Content starts

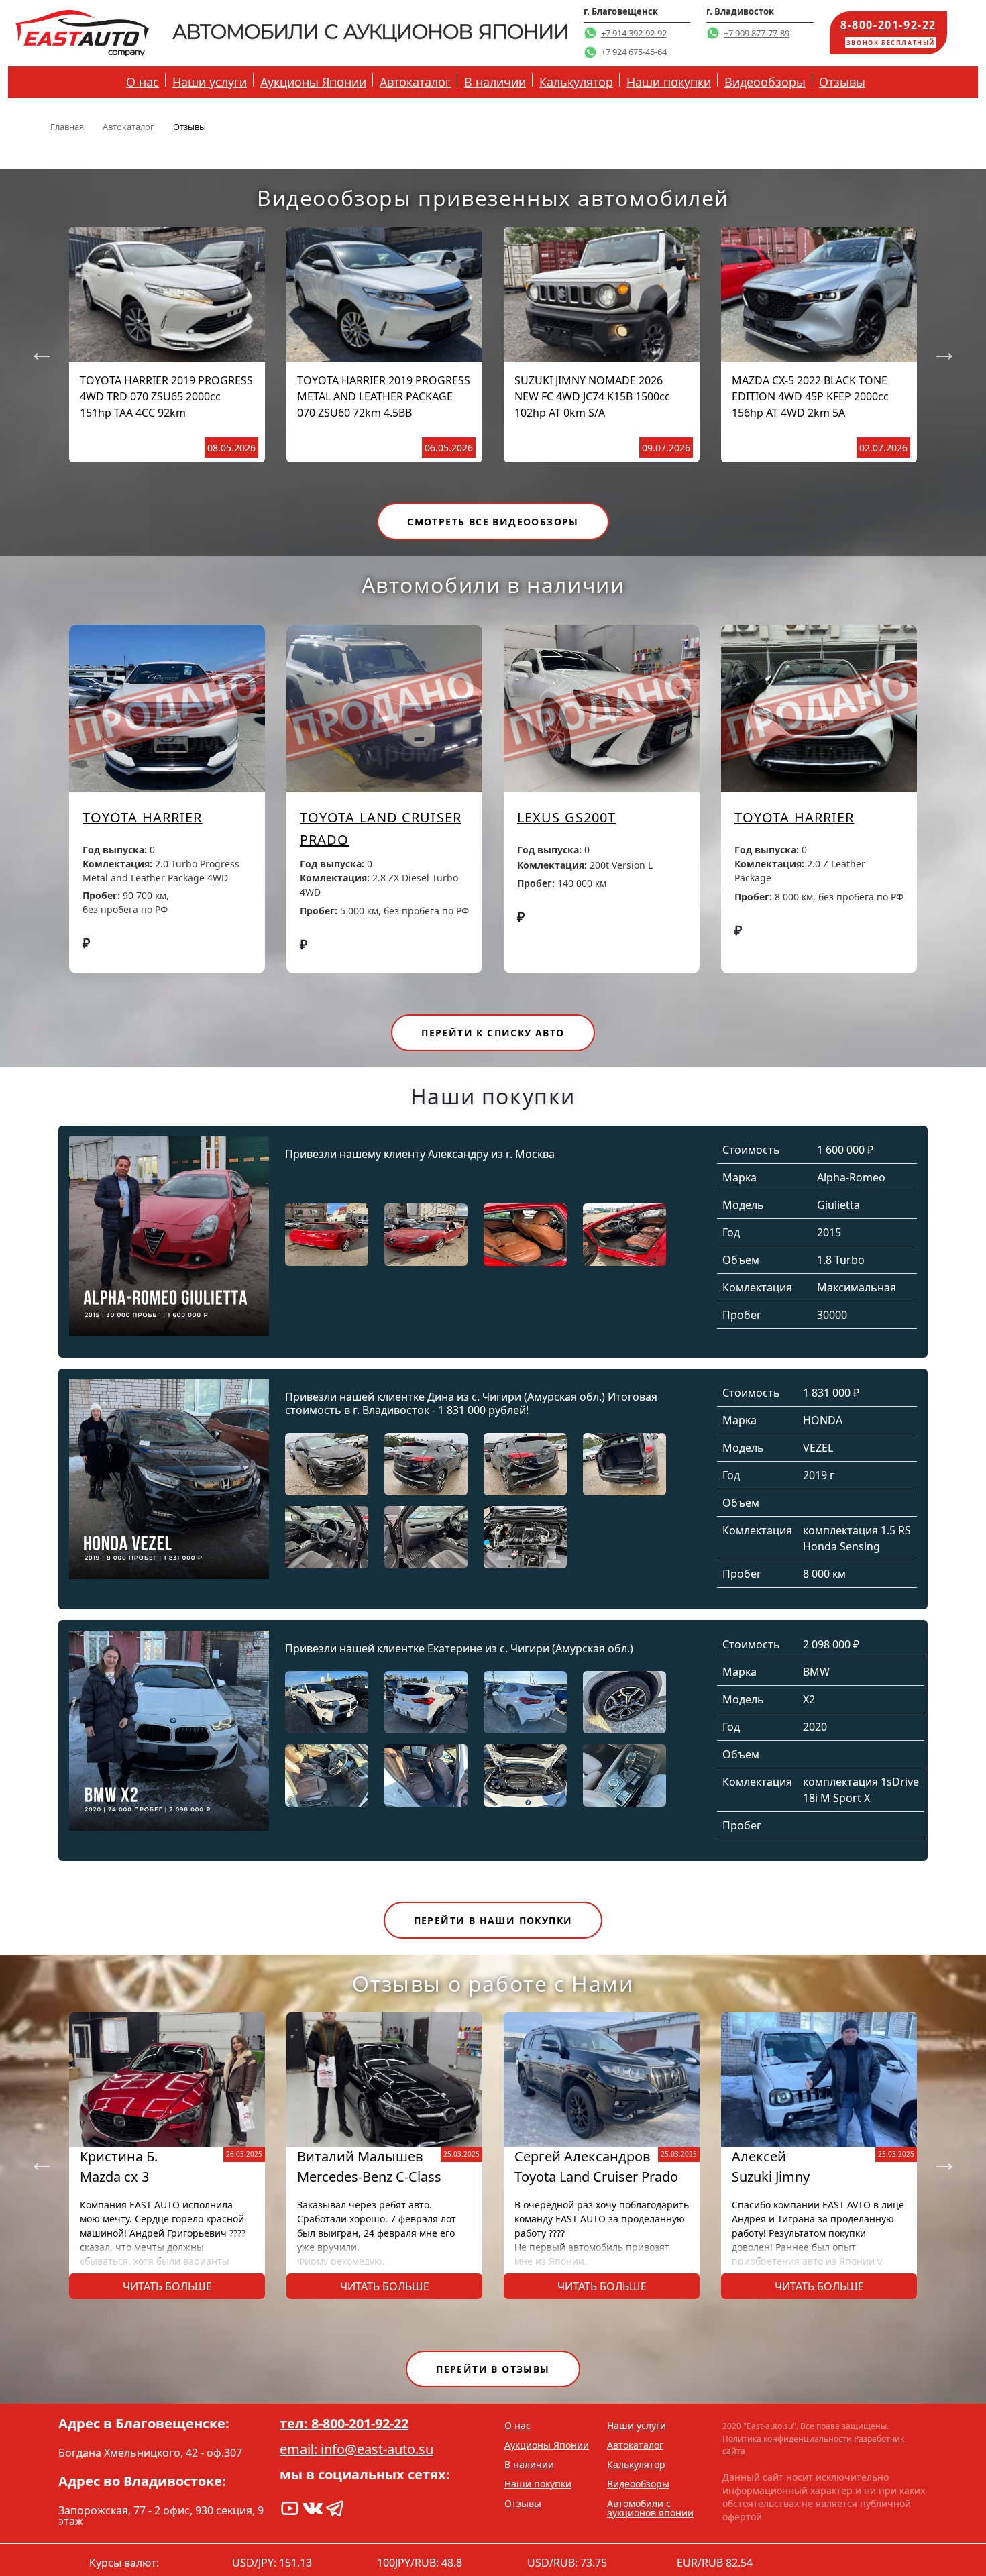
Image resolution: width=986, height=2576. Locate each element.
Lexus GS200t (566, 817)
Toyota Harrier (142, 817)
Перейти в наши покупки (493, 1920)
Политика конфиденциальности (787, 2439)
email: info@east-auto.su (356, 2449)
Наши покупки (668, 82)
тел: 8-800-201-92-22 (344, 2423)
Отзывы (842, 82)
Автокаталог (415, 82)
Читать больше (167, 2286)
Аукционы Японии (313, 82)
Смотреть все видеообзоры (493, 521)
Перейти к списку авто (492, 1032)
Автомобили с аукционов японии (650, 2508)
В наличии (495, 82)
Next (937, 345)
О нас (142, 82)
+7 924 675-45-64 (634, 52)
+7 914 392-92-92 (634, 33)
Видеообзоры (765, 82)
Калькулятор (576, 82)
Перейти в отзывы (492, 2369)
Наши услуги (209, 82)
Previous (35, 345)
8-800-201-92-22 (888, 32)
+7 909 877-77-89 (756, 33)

Content ends
Content starts

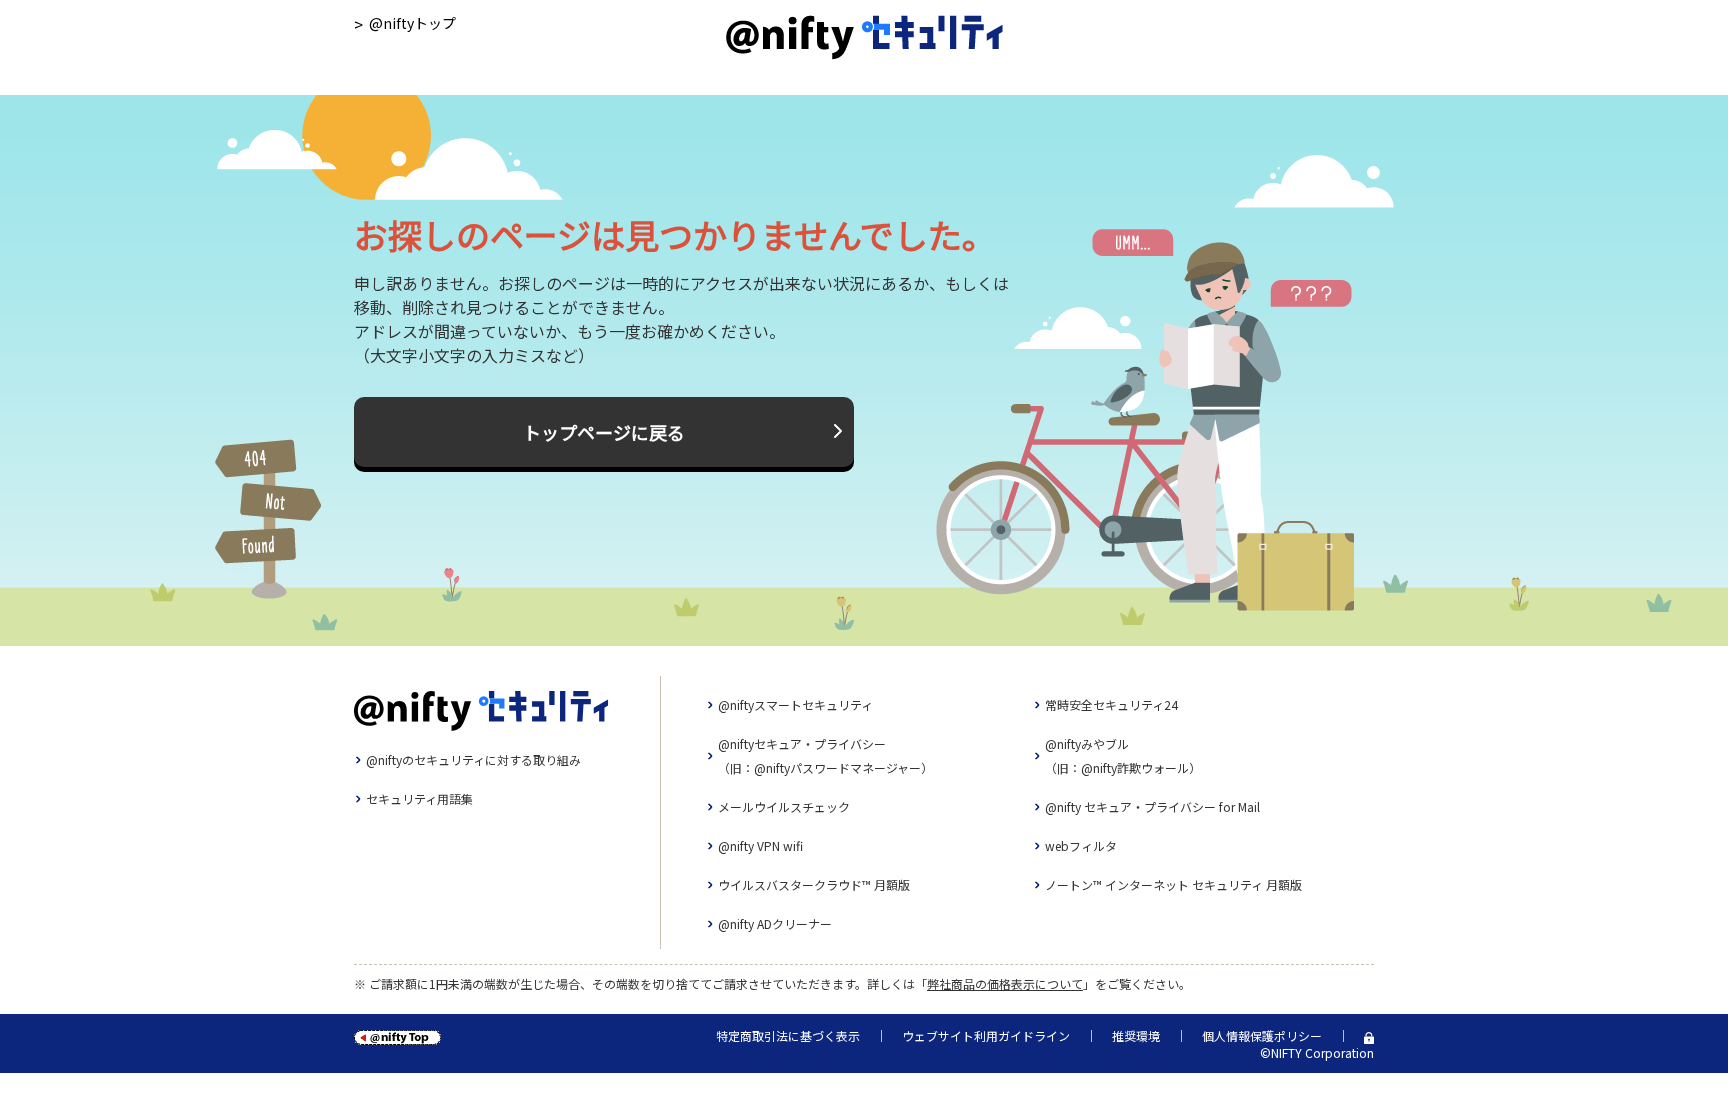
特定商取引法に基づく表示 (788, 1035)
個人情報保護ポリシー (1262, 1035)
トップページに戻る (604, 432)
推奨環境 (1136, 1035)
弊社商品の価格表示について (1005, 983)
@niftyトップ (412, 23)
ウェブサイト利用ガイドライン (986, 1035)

Content ends

• Task objective: Beginning at the line above that contains "Image resolution: width=986, height=2576.", return each line exactly through the line that contains "Видеообзоры (765, 82)", and no others.

• Output of the exercise:
Image resolution: width=986, height=2576. Locate each element.
Lexus GS200t (566, 817)
Toyota Harrier (142, 817)
Перейти в наши покупки (493, 1920)
Политика конфиденциальности (787, 2439)
email: info@east-auto.su (356, 2449)
Наши покупки (668, 82)
тел: 8-800-201-92-22 (344, 2423)
Отзывы (842, 82)
Автокаталог (415, 82)
Читать больше (167, 2286)
Аукционы Японии (313, 82)
Смотреть все видеообзоры (493, 521)
Перейти к списку авто (492, 1032)
Автомобили с аукционов японии (650, 2508)
В наличии (495, 82)
Next (937, 345)
О нас (142, 82)
+7 924 675-45-64 (634, 52)
+7 914 392-92-92 (634, 33)
Видеообзоры (765, 82)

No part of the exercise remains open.